Instructions for the task: Reproduce the items that begin with the line containing "Click the Logout link" and end with the line containing "coord(615,232)", swapping "Commercial Office" for "Sales Office" and leaving everything else unchanged.

[begin Data lines]

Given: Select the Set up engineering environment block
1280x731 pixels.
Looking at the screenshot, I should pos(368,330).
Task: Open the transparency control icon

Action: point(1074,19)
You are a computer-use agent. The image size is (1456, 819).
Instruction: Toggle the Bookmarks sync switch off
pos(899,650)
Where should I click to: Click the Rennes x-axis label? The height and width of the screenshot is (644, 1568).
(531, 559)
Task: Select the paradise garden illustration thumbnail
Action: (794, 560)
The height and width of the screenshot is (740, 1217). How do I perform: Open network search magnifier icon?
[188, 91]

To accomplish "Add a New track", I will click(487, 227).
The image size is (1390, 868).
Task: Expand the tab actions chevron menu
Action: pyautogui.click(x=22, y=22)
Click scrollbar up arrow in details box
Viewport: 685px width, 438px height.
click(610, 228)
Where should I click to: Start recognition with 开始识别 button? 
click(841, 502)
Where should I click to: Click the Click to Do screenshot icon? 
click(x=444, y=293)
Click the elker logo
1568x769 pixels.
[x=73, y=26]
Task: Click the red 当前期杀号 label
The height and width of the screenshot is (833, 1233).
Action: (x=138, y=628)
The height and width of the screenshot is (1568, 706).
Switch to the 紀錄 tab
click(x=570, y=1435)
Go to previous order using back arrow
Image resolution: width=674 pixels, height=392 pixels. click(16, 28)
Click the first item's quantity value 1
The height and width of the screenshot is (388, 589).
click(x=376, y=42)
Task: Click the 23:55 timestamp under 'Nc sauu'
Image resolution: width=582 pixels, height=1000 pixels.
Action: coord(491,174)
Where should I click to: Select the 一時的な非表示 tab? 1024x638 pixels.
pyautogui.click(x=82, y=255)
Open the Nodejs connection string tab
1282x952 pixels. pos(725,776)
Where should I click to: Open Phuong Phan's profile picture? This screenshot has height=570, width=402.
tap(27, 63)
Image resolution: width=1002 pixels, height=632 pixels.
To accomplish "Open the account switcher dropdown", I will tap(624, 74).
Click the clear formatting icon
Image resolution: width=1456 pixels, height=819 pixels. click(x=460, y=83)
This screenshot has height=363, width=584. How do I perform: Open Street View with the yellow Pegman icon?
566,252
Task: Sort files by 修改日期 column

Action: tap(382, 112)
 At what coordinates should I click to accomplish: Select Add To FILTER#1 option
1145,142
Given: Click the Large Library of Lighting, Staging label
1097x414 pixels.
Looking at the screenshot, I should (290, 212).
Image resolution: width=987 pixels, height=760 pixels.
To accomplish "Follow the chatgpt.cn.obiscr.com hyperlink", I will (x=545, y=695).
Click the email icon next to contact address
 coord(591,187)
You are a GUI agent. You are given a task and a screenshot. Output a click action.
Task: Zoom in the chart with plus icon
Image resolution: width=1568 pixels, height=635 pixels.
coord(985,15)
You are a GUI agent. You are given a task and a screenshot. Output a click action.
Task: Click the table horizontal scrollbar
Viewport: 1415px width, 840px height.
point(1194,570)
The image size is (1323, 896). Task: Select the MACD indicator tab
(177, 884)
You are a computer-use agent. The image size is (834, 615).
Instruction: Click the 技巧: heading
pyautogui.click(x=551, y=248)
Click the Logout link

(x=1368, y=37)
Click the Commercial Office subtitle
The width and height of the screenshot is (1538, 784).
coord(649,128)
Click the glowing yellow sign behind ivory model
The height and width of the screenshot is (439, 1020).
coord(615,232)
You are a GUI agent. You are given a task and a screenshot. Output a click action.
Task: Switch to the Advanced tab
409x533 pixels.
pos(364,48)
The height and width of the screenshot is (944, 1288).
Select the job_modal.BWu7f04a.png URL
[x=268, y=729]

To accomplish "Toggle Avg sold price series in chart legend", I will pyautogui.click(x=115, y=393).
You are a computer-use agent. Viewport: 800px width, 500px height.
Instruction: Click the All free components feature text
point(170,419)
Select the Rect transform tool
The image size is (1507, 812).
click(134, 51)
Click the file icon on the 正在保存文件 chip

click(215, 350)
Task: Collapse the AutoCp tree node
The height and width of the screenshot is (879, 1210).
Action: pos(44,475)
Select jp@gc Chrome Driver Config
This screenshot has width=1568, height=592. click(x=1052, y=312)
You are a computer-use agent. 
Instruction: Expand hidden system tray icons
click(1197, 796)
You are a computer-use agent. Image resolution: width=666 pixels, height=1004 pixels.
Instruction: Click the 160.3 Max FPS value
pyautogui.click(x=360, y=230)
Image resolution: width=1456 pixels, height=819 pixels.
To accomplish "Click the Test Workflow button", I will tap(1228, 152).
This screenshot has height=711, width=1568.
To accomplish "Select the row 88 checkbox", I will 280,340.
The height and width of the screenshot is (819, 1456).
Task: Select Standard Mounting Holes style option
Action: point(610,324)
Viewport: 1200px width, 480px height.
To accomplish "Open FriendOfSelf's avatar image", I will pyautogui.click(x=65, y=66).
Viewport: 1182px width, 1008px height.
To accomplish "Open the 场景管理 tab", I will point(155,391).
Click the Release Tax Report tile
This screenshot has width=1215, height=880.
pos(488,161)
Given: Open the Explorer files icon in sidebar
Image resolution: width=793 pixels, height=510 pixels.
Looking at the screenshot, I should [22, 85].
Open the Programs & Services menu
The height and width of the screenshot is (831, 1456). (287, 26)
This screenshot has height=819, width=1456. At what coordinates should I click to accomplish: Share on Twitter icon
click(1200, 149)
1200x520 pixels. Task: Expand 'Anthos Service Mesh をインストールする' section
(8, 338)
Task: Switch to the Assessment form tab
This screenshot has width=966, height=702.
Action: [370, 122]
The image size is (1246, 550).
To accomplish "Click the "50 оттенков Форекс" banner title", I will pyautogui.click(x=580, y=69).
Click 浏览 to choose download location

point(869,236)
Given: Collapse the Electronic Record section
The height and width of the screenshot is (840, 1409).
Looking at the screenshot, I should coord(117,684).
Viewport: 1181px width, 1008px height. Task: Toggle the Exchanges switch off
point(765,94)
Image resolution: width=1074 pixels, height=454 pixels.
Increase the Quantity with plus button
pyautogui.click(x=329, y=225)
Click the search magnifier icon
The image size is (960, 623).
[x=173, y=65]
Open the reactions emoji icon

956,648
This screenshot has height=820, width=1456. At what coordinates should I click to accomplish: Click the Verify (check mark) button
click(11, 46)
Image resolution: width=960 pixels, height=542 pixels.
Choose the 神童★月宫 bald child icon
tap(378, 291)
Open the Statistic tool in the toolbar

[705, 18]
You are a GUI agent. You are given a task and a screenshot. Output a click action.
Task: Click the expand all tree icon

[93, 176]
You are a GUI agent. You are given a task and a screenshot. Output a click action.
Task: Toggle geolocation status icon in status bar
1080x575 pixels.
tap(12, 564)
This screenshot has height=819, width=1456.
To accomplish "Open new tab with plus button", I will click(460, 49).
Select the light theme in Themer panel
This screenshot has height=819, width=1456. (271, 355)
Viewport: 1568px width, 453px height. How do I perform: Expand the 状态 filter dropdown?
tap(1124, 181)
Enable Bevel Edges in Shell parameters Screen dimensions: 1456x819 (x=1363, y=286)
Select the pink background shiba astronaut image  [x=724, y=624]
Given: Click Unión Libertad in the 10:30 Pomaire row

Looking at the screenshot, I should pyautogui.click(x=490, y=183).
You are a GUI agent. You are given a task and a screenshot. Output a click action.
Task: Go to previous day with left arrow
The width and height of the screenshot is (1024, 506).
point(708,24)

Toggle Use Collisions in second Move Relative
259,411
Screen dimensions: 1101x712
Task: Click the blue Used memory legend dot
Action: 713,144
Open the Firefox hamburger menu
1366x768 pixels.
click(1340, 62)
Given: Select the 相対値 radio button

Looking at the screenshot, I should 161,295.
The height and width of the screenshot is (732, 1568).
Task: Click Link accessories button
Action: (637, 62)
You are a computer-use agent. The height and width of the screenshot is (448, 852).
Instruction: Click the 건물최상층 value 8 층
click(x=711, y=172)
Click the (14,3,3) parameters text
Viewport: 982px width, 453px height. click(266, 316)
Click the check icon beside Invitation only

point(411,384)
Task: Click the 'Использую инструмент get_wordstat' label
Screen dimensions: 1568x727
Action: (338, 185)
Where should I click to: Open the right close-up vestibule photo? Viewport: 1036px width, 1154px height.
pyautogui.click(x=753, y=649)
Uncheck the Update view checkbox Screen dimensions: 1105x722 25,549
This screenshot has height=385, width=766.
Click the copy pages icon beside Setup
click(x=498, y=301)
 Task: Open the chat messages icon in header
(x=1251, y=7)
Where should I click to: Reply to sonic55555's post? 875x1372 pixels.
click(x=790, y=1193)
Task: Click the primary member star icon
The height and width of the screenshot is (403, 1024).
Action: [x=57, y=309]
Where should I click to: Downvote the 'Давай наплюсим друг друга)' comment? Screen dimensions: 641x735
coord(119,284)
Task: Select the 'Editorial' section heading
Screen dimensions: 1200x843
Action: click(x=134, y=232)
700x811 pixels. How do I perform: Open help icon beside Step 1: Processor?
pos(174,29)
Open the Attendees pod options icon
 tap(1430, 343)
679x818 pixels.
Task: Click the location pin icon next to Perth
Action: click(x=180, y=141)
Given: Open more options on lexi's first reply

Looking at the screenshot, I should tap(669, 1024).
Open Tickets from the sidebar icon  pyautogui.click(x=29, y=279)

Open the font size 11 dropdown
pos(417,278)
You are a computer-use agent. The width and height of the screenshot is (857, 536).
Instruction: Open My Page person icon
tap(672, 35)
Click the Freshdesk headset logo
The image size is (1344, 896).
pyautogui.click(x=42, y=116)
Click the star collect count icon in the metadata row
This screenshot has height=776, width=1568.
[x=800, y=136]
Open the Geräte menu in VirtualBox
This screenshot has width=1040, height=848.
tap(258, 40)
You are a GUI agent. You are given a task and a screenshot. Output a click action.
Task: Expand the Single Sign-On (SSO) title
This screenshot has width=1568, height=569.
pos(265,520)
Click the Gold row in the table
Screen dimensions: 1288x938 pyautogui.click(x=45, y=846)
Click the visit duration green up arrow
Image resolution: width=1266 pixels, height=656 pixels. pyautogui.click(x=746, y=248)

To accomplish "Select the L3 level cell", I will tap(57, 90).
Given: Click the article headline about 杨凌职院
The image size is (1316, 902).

[end Data lines]

Response for this exercise:
Click the Logout link

(x=1368, y=37)
Click the Sales Office subtitle
The width and height of the screenshot is (1538, 784).
coord(649,128)
Click the glowing yellow sign behind ivory model
The height and width of the screenshot is (439, 1020).
coord(615,232)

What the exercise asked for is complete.